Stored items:
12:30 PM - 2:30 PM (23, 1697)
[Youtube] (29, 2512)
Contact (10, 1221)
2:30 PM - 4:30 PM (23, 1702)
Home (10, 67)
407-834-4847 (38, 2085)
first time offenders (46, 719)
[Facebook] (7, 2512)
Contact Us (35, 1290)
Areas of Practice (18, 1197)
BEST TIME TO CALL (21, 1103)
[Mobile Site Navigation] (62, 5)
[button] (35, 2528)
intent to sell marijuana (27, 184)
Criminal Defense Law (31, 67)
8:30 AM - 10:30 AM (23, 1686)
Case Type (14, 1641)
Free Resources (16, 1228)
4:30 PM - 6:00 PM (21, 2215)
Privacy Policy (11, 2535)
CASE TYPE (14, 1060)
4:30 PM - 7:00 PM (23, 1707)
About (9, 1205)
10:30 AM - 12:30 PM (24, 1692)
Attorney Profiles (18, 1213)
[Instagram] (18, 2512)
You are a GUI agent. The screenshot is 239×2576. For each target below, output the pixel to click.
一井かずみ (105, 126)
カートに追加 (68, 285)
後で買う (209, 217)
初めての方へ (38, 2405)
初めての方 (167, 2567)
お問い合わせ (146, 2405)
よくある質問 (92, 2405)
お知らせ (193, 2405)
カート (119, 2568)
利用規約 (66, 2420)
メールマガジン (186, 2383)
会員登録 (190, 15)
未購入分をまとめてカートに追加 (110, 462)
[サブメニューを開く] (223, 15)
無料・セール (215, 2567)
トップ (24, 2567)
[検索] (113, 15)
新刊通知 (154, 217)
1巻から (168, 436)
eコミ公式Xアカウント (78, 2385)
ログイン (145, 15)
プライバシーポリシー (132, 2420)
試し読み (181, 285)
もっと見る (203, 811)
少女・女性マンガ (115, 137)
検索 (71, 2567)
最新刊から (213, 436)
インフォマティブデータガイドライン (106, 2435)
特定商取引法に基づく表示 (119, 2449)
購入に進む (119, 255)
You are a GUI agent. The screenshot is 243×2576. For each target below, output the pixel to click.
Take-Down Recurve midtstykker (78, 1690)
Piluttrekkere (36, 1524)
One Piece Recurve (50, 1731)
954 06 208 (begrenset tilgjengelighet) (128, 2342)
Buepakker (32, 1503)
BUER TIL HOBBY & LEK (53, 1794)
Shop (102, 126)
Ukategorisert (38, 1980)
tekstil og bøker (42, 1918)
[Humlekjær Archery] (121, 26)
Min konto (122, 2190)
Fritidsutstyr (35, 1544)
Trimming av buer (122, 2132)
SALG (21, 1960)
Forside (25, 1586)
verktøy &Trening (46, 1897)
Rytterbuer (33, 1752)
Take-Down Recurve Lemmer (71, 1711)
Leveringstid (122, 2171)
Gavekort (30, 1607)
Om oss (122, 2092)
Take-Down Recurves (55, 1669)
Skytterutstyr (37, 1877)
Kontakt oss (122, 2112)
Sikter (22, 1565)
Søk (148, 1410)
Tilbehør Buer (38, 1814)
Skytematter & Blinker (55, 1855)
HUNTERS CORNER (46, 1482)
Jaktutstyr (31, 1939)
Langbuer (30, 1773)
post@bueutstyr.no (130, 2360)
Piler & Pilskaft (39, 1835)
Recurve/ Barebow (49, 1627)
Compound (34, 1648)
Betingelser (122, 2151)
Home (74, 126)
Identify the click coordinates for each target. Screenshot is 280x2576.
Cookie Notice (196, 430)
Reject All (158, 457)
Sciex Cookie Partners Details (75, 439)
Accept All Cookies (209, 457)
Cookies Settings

• _What to produce_: Transcribe exactly, and only, the lines from the opening line of the records through the line containing "Ukategorisert (38, 1980)".

• _Your solution_:
12:30 PM - 2:30 PM (23, 1697)
[Youtube] (29, 2512)
Contact (10, 1221)
2:30 PM - 4:30 PM (23, 1702)
Home (10, 67)
407-834-4847 (38, 2085)
first time offenders (46, 719)
[Facebook] (7, 2512)
Contact Us (35, 1290)
Areas of Practice (18, 1197)
BEST TIME TO CALL (21, 1103)
[Mobile Site Navigation] (62, 5)
[button] (35, 2528)
intent to sell marijuana (27, 184)
Criminal Defense Law (31, 67)
8:30 AM - 10:30 AM (23, 1686)
Case Type (14, 1641)
Free Resources (16, 1228)
4:30 PM - 6:00 PM (21, 2215)
Privacy Policy (11, 2535)
CASE TYPE (14, 1060)
4:30 PM - 7:00 PM (23, 1707)
About (9, 1205)
10:30 AM - 12:30 PM (24, 1692)
Attorney Profiles (18, 1213)
[Instagram] (18, 2512)
You are a GUI agent. The screenshot is 239×2576. For each target below, output the pixel to click.
一井かずみ (105, 126)
カートに追加 (68, 285)
後で買う (209, 217)
初めての方へ (38, 2405)
初めての方 (167, 2567)
お問い合わせ (146, 2405)
よくある質問 (92, 2405)
お知らせ (193, 2405)
カート (119, 2568)
利用規約 (66, 2420)
メールマガジン (186, 2383)
会員登録 (190, 15)
未購入分をまとめてカートに追加 (110, 462)
[サブメニューを開く] (223, 15)
無料・セール (215, 2567)
トップ (24, 2567)
[検索] (113, 15)
新刊通知 (154, 217)
1巻から (168, 436)
eコミ公式Xアカウント (78, 2385)
ログイン (145, 15)
プライバシーポリシー (132, 2420)
試し読み (181, 285)
もっと見る (203, 811)
少女・女性マンガ (115, 137)
検索 (71, 2567)
最新刊から (213, 436)
インフォマティブデータガイドライン (106, 2435)
特定商取引法に基づく表示 (119, 2449)
購入に進む (119, 255)
You are a GUI agent. The screenshot is 243×2576. For each target below, output the pixel to click.
Take-Down Recurve midtstykker (78, 1690)
Piluttrekkere (36, 1524)
One Piece Recurve (50, 1731)
954 06 208 (begrenset tilgjengelighet) (128, 2342)
Buepakker (32, 1503)
BUER TIL HOBBY & LEK (53, 1794)
Shop (102, 126)
Ukategorisert (38, 1980)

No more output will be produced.